ENTRIES PROVIDED:
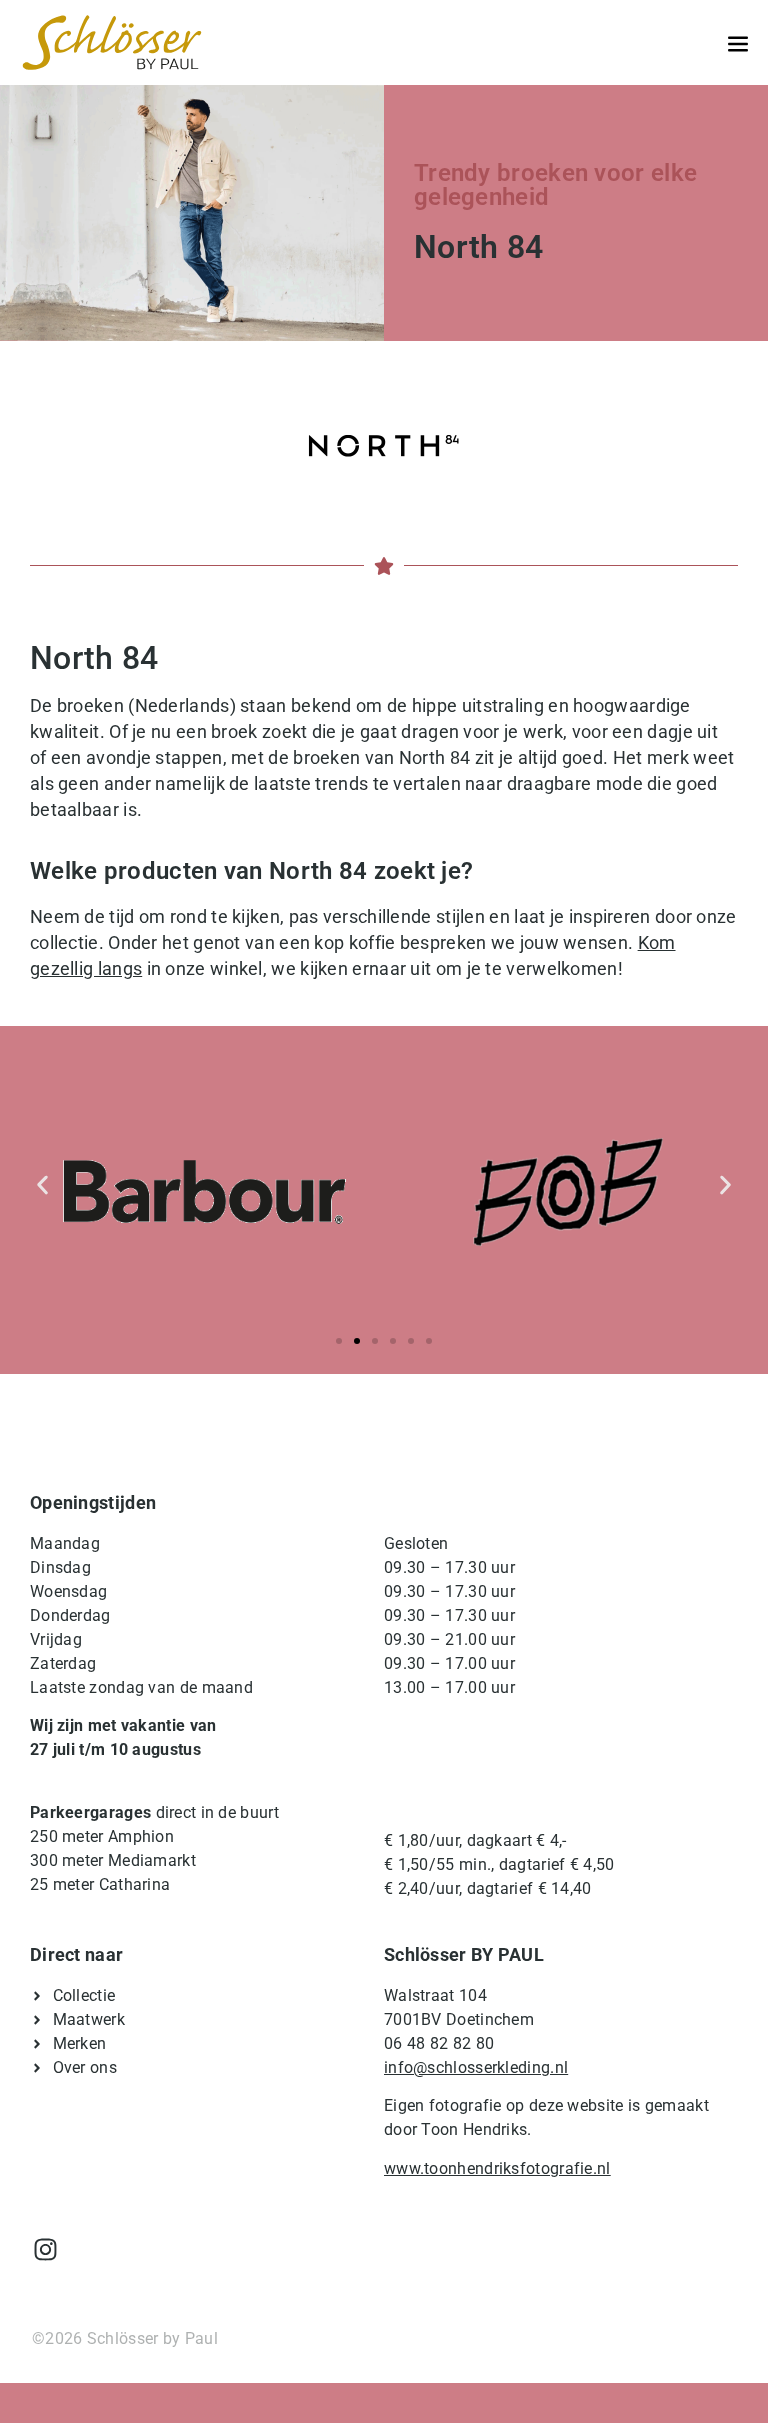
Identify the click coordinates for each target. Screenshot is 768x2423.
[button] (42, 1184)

* * *

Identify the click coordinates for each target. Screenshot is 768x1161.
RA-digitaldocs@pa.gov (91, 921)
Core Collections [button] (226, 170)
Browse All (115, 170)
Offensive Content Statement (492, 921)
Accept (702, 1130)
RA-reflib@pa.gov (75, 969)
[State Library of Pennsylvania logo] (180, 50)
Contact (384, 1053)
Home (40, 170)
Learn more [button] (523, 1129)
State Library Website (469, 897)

AIM OF THE EXERCISE: Of the entries above, transcribe exactly those lines that fall between the line containing "RA-reflib@pa.gov (75, 969)" and the line containing "State Library Website (469, 897)", together with those two lines.

REPLY TO THE TASK:
RA-reflib@pa.gov (75, 969)
[State Library of Pennsylvania logo] (180, 50)
Contact (384, 1053)
Home (40, 170)
Learn more [button] (523, 1129)
State Library Website (469, 897)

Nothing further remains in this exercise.